***** INFORMATION GIVEN *****

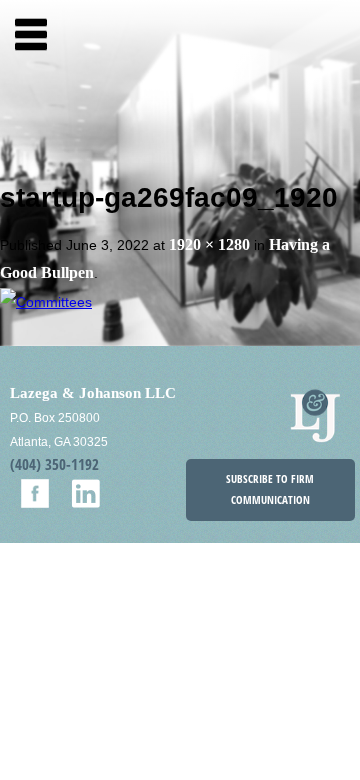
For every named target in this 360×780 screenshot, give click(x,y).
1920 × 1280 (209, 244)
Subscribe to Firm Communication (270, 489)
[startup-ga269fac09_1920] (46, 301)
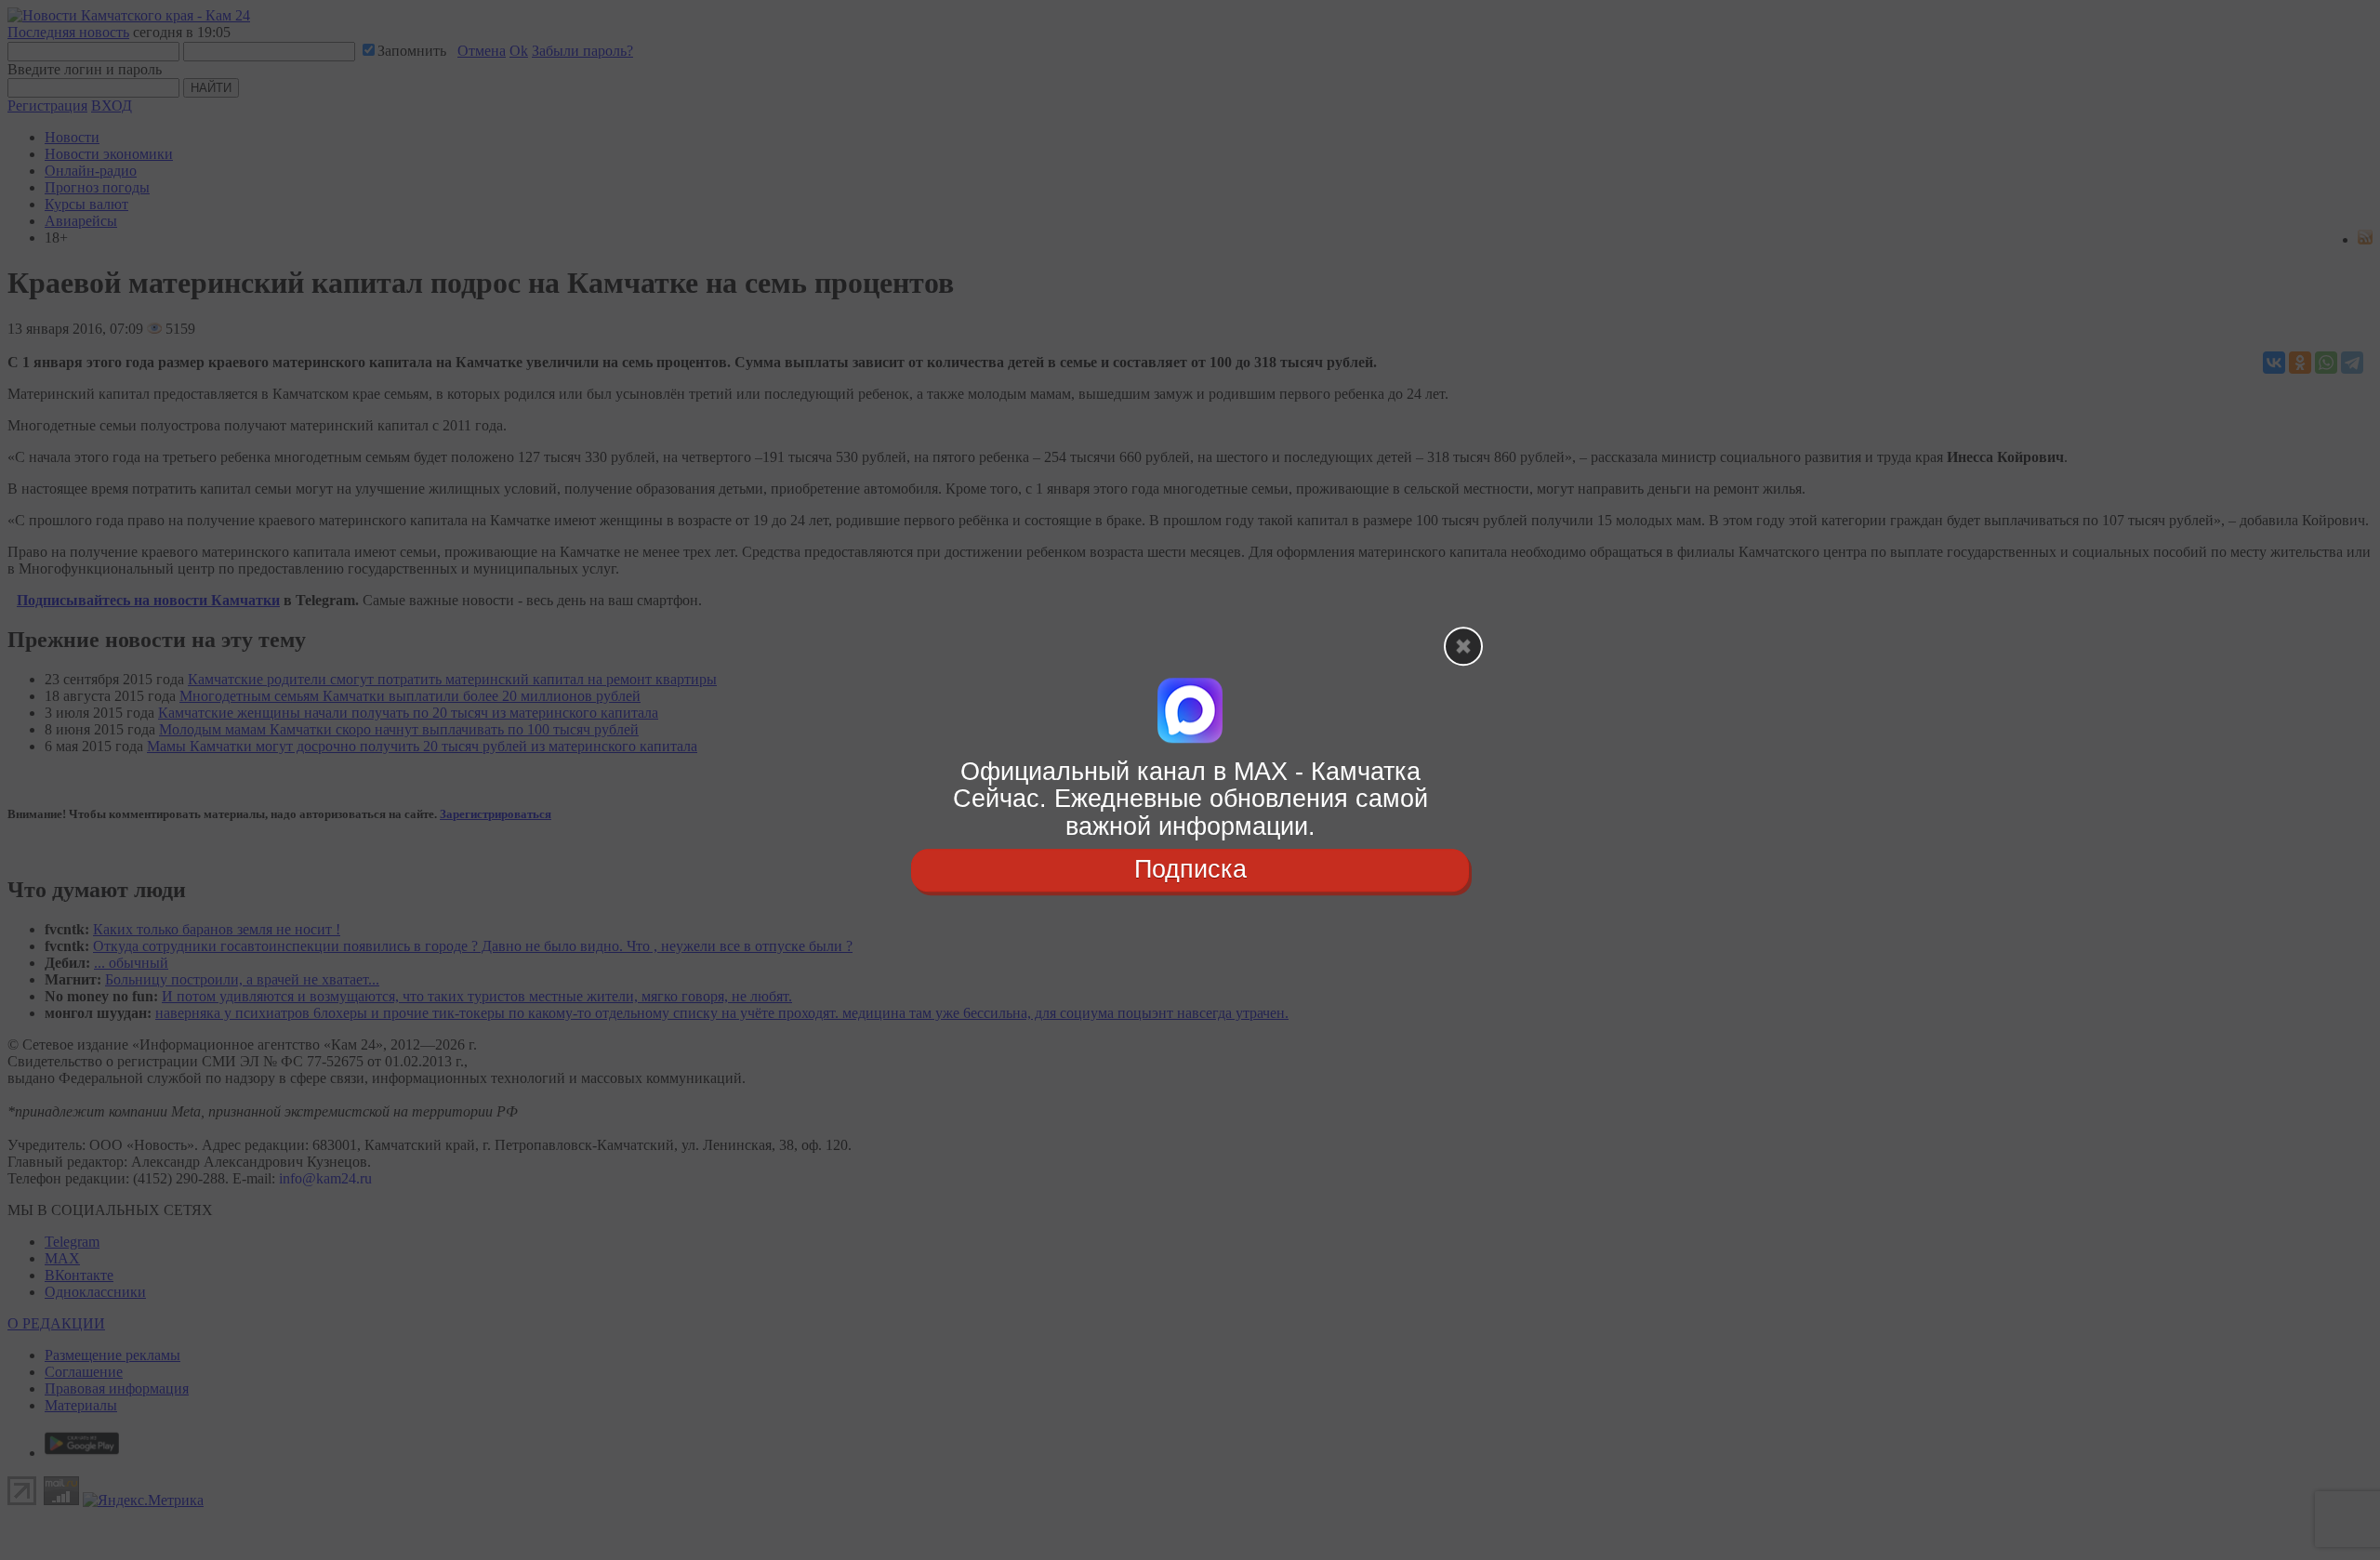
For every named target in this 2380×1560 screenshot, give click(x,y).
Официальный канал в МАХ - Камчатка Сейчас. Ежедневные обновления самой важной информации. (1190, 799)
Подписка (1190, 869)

*****
***** INFORMATION GIVEN *****

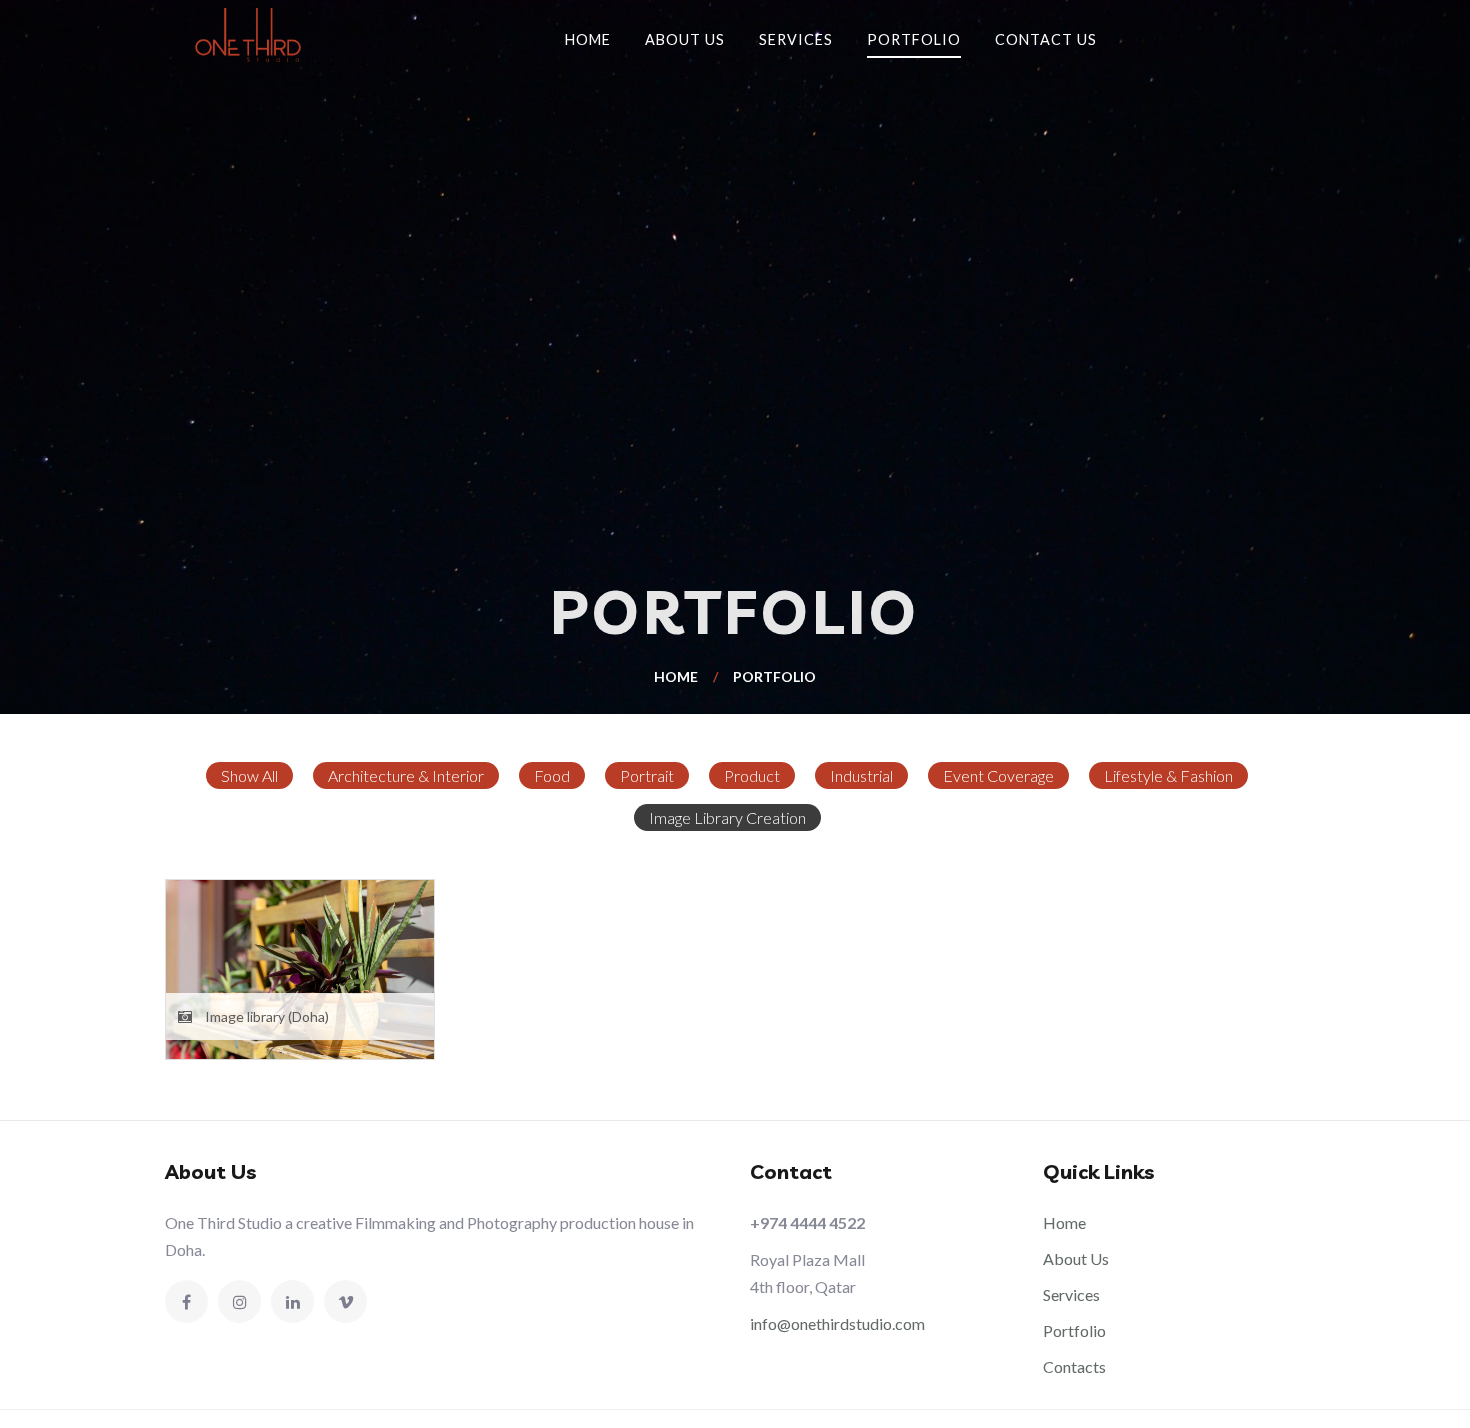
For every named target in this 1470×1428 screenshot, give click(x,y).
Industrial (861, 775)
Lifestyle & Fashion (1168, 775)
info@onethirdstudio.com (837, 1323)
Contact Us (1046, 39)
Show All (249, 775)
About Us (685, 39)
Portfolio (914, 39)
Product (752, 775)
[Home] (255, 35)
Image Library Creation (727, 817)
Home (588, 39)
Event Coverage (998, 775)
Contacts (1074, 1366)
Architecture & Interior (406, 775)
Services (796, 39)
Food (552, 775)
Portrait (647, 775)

*****

» TASK TO CARRY OUT
Set down exactly the lines above, from the line containing "Subscribe to Firm Communication (270, 489)" through the line containing "Подписка (1190, 869)". Skip the pictures.

» REPLY
Subscribe to Firm Communication (270, 489)
[startup-ga269fac09_1920] (46, 301)
For every named target in this 2380×1560 screenshot, give click(x,y).
Официальный канал в МАХ - Камчатка Сейчас. Ежедневные обновления самой важной информации. (1190, 799)
Подписка (1190, 869)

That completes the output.